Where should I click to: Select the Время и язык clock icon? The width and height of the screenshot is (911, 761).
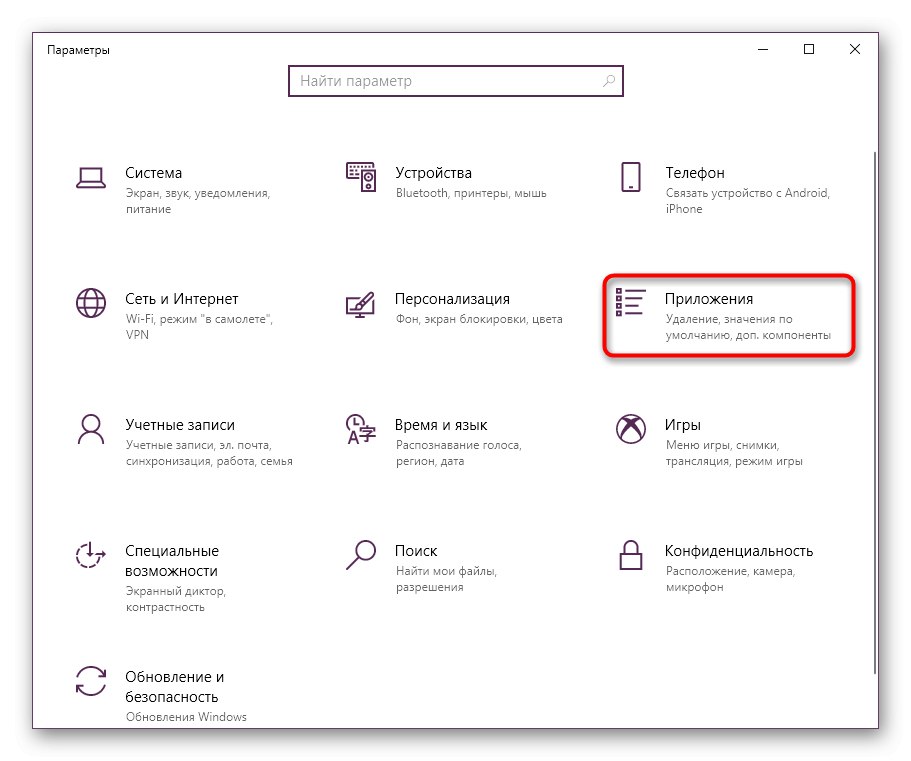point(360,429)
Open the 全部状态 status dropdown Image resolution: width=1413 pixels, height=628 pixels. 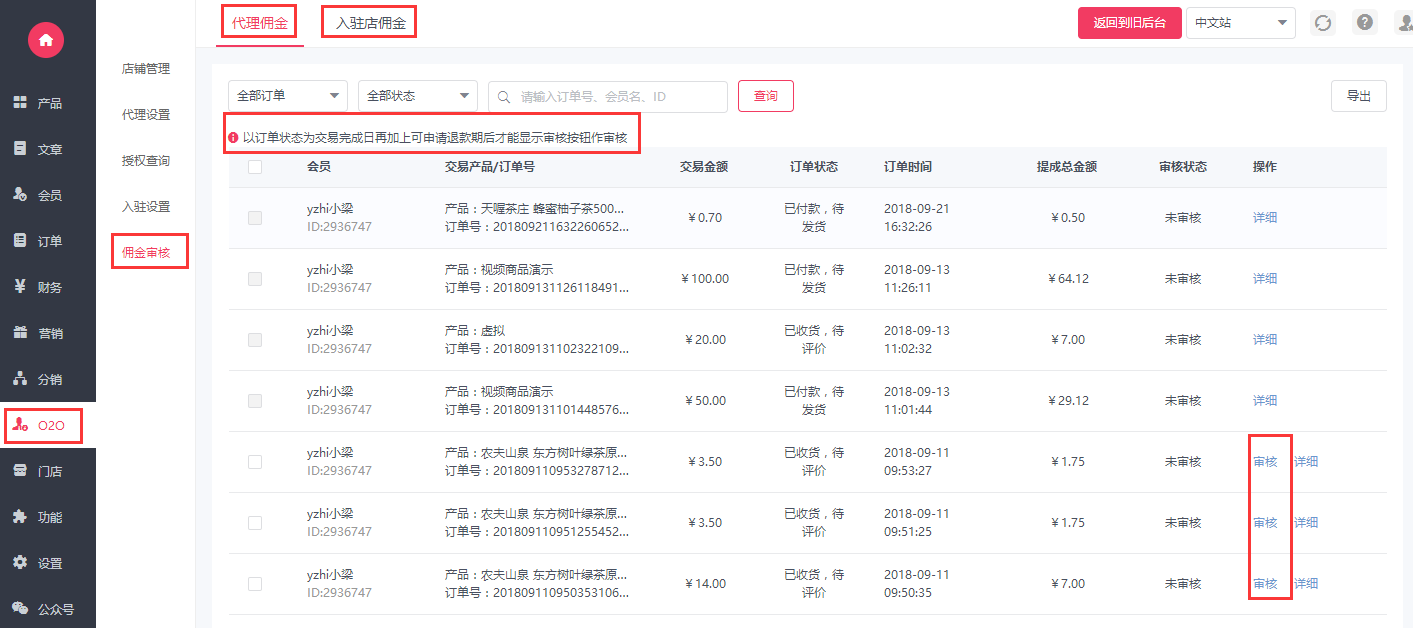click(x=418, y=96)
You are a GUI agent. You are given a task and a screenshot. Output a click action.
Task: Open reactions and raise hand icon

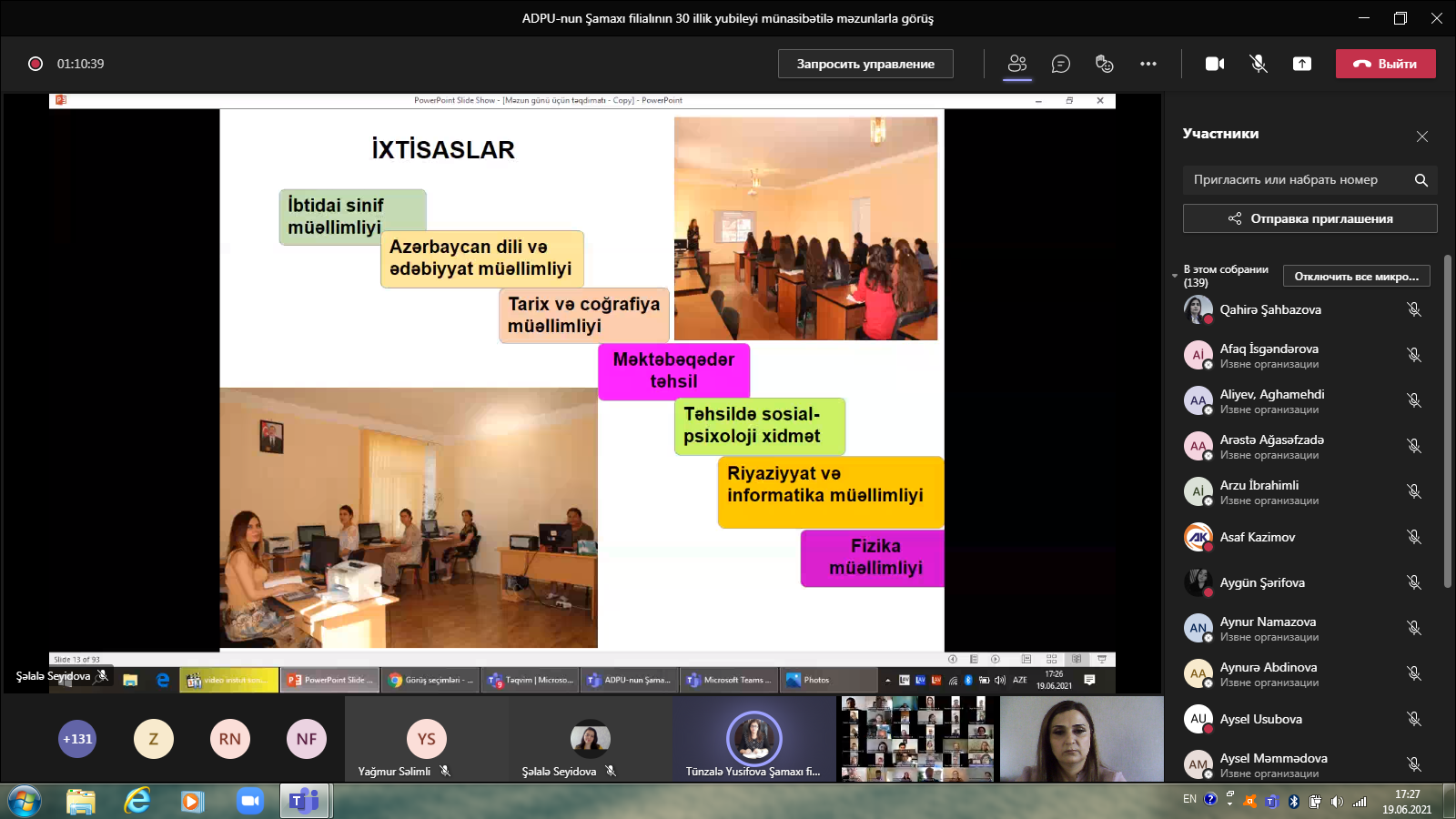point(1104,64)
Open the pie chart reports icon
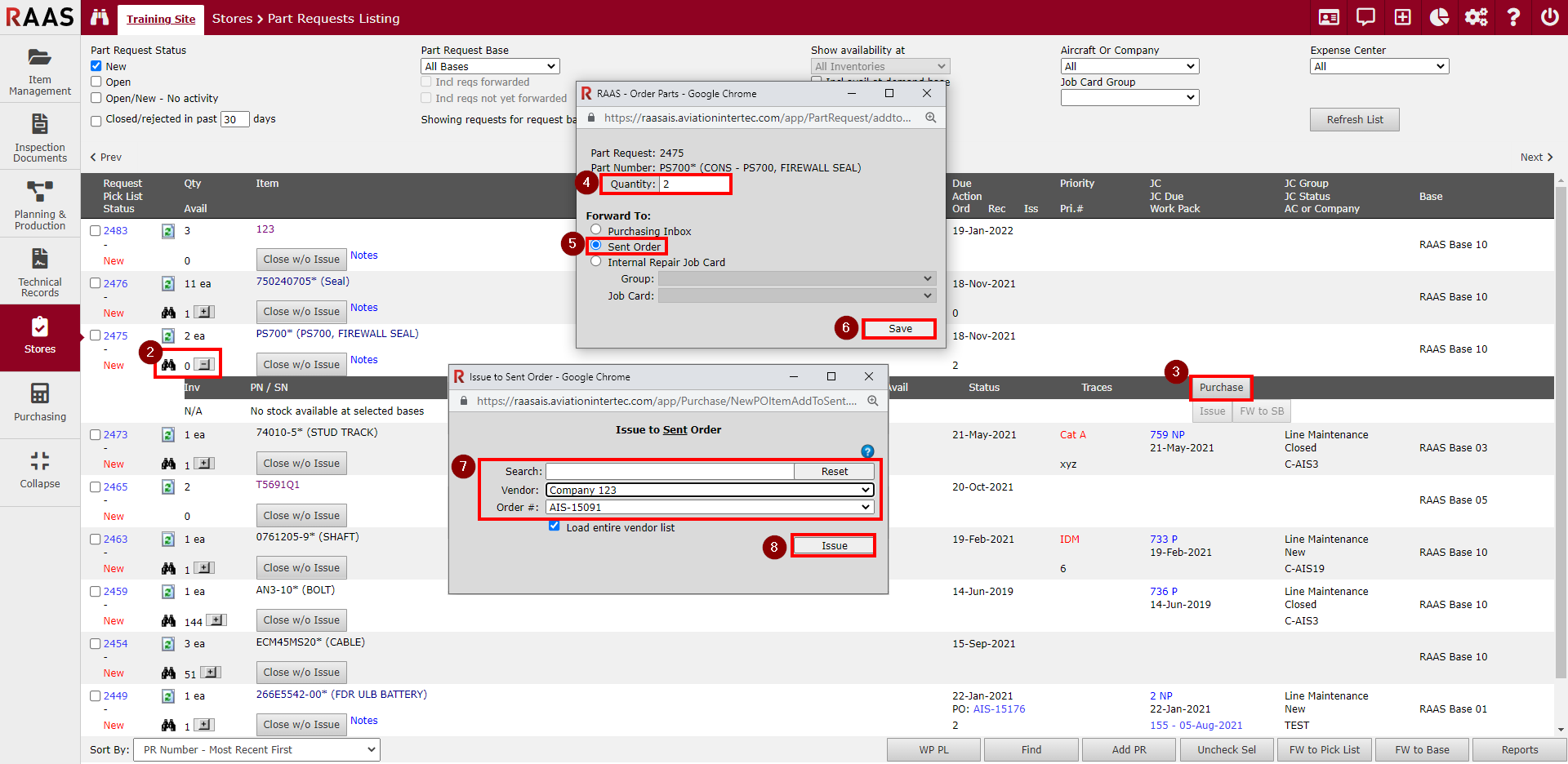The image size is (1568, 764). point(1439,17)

☆ ☆ ☆

Your task is to restate word for word the lines from the one containing "Task: Open reactions and raise hand icon" through the last line of the data, both ends included, with no pictures.

SOLUTION FOR THIS PROBLEM —
Task: Open reactions and raise hand icon

point(1104,64)
Open the pie chart reports icon
The image size is (1568, 764). point(1439,17)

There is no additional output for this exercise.